# Your goal
Write out every record below exactly, leaving the pictures out.

# Supplied records
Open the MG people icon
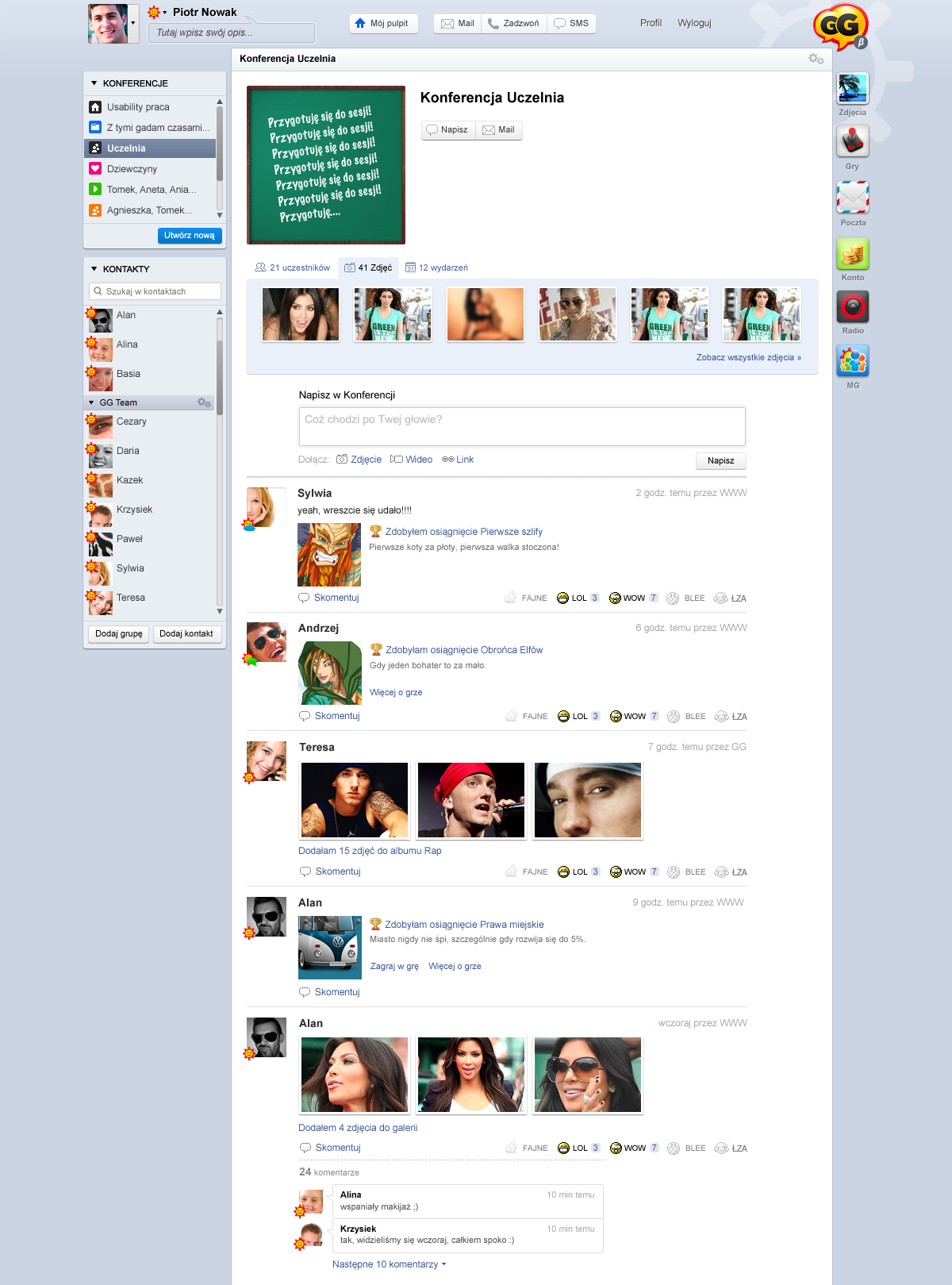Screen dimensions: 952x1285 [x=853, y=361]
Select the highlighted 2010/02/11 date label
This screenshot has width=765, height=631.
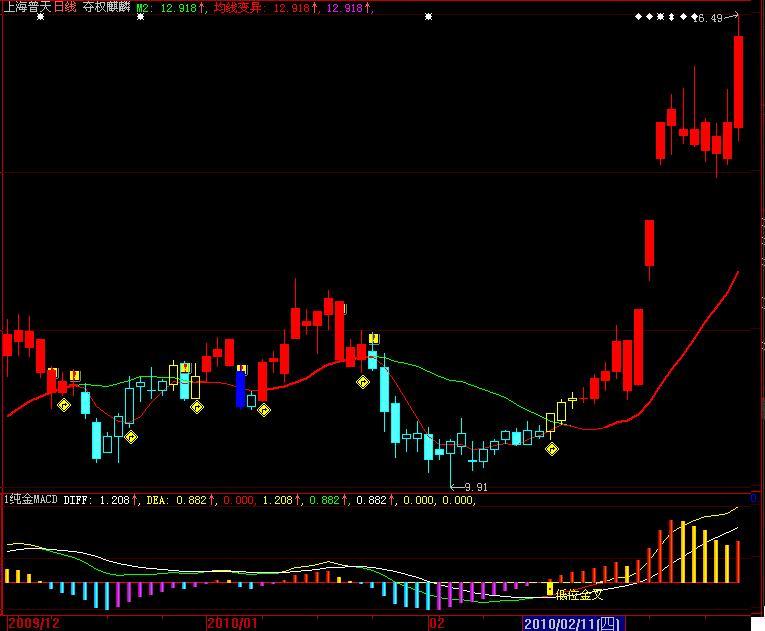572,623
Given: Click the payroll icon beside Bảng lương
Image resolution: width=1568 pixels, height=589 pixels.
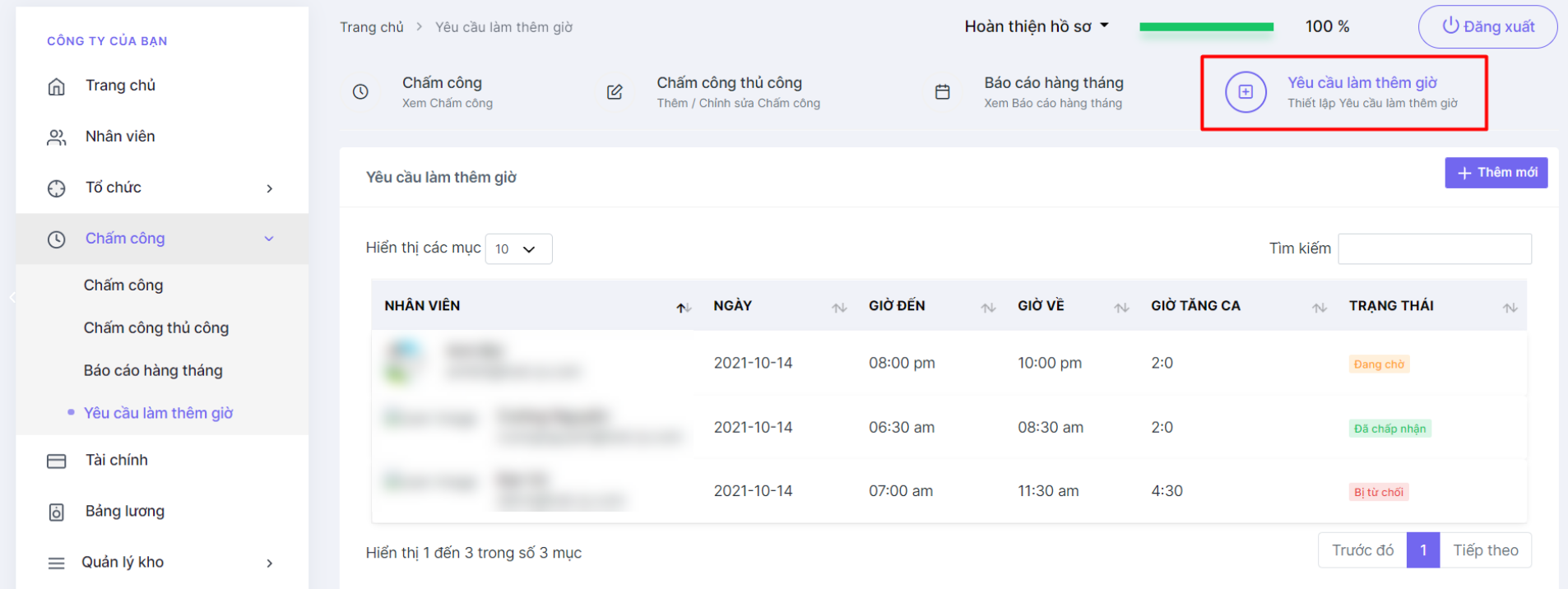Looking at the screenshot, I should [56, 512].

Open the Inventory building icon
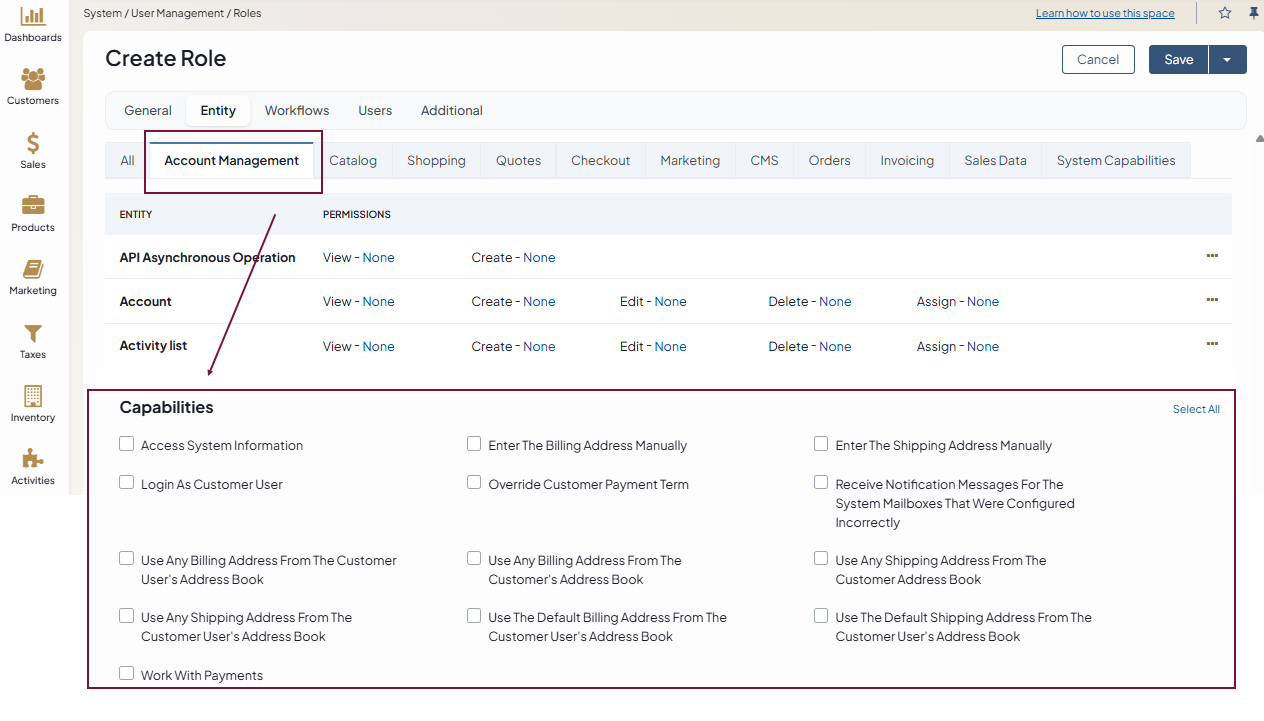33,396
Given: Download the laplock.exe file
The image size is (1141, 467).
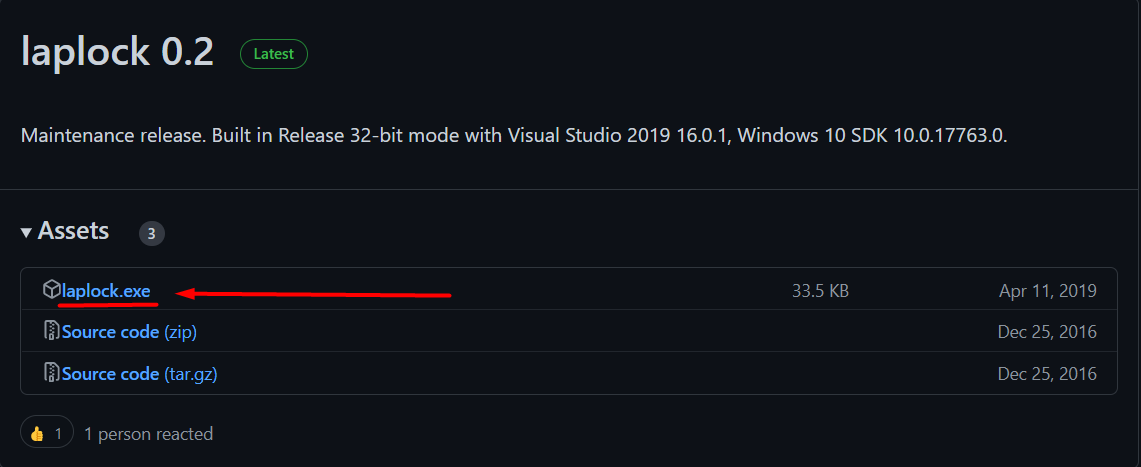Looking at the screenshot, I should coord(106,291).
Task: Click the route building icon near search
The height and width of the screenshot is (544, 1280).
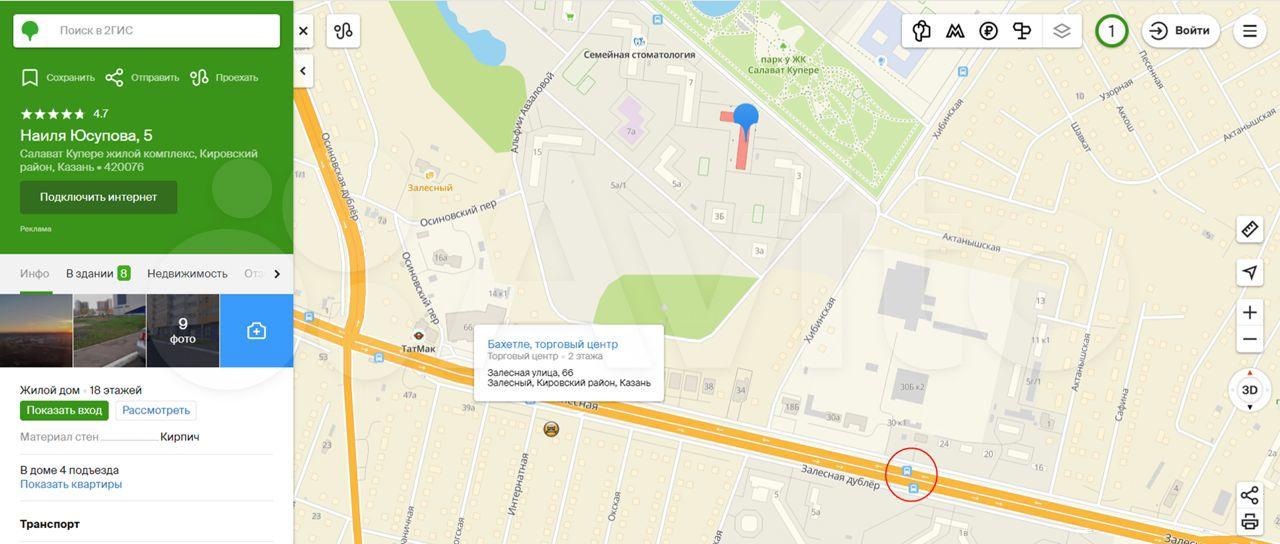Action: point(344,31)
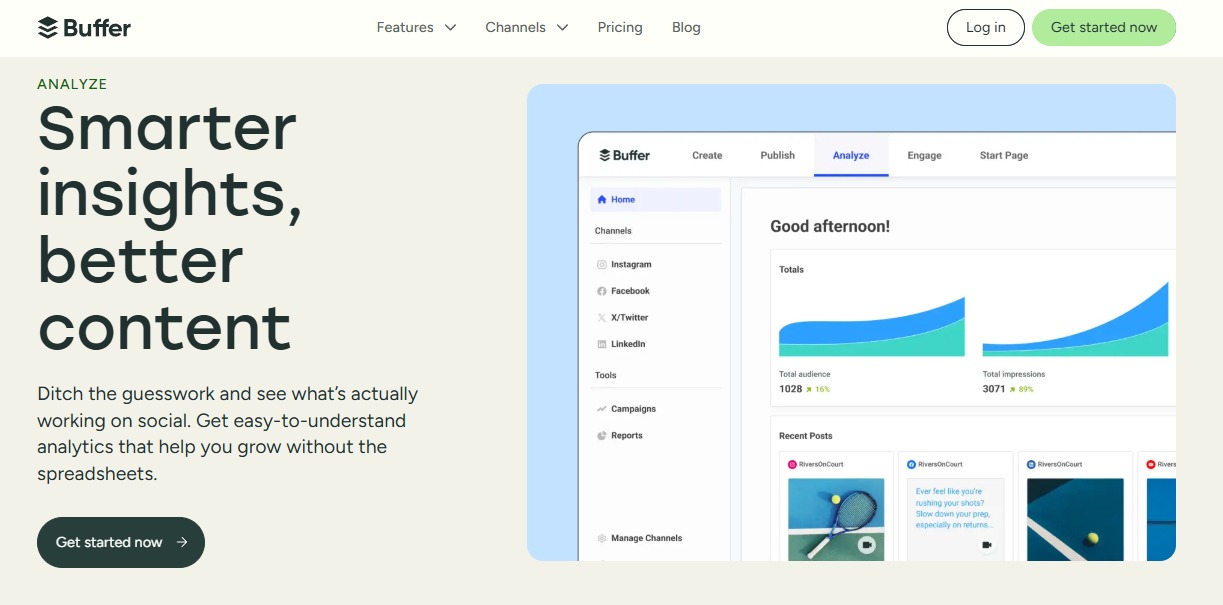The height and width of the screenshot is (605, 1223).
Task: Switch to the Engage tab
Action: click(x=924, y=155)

# Written answer
Open the MG people icon
Screen dimensions: 952x1285 [x=853, y=361]
Select the highlighted 2010/02/11 date label
This screenshot has width=765, height=631.
572,623
Given: Click the payroll icon beside Bảng lương
Image resolution: width=1568 pixels, height=589 pixels.
Looking at the screenshot, I should [56, 512].

Open the Inventory building icon
33,396
Given: Download the laplock.exe file
The image size is (1141, 467).
Looking at the screenshot, I should coord(106,291).
Task: Click the route building icon near search
The height and width of the screenshot is (544, 1280).
Action: point(344,31)
The height and width of the screenshot is (605, 1223).
Task: Switch to the Engage tab
Action: click(x=924, y=155)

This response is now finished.